Here's something we don't get to write about often enough: a city program that costs you absolutely nothing and actually delivers value.
San Francisco is offering a free relief printmaking workshop — yes, free free, not "free after you navigate seventeen bureaucratic hoops" free. Relief printing is one of the oldest art forms around, where you carve a design into a surface, ink it up, and press it onto paper. Think woodcuts, linocuts, and the kind of hands-on craft that doesn't require a $200 supply run to Blick Art Materials.
We're generally skeptical when the word "free" shows up attached to anything government-adjacent, because someone's always paying somewhere. But community art workshops like this tend to be among the better uses of public resources — low overhead, high engagement, and they actually get people out of the house and into shared creative spaces. That's the kind of community building that doesn't require a $4 million consulting study first.
If you've been meaning to try something new, or you're just tired of doom-scrolling through housing crisis articles (we get it, we write them), this is a solid opportunity. Relief printing is surprisingly satisfying — there's something deeply therapeutic about carving into a block and pulling a clean print.

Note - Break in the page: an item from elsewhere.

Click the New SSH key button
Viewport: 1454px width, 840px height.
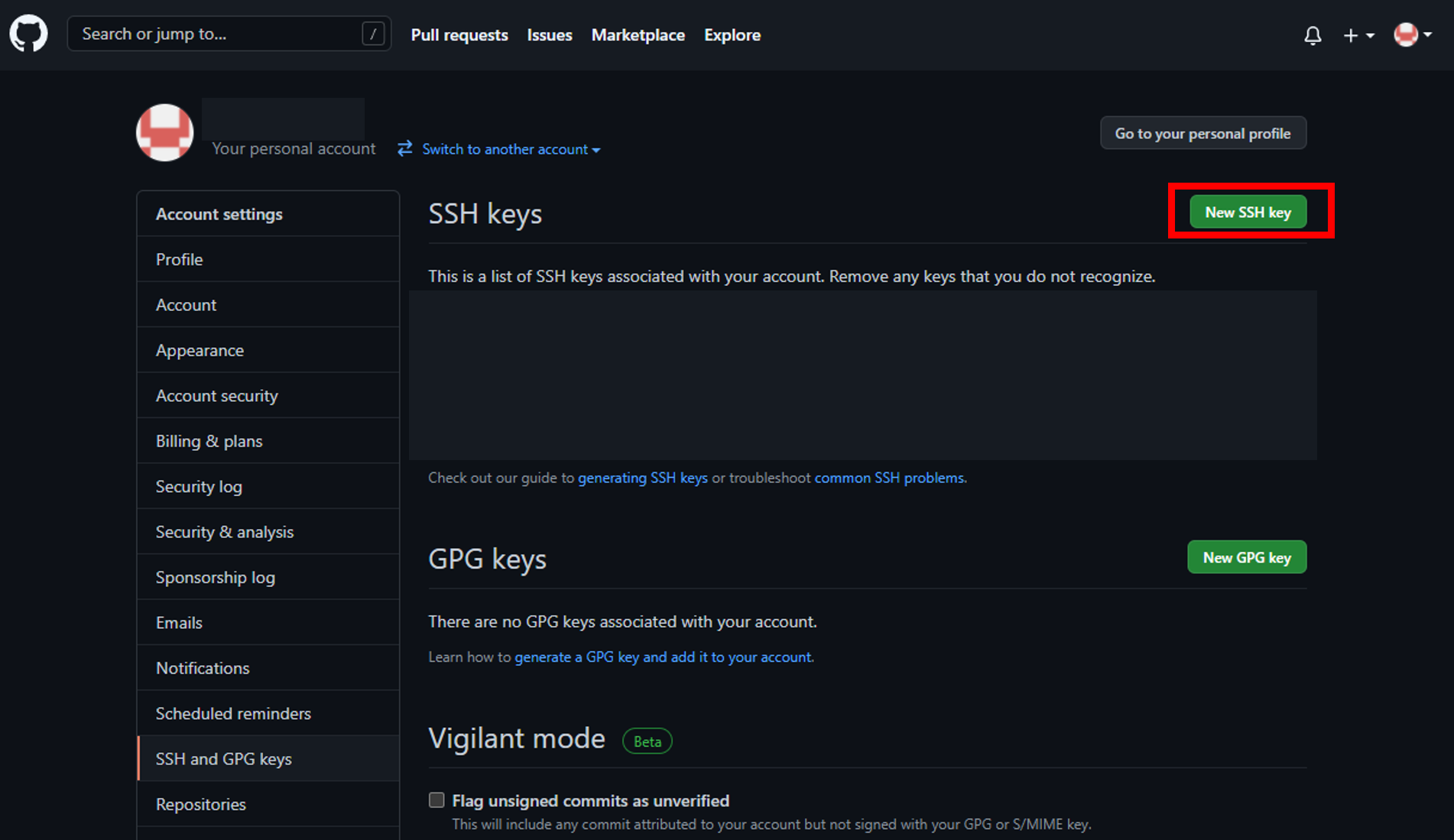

The practical takeaway: keep an eye on the specific date, time, and location details through the hosting organization, and show up early. Free workshops in this city tend to fill fast, because — shocker — San Franciscans love free things that are actually good.
We'll always push back on wasteful spending, but we'll also always highlight when something is done right. A free, accessible art workshop with no strings attached? That's a win. Go make something.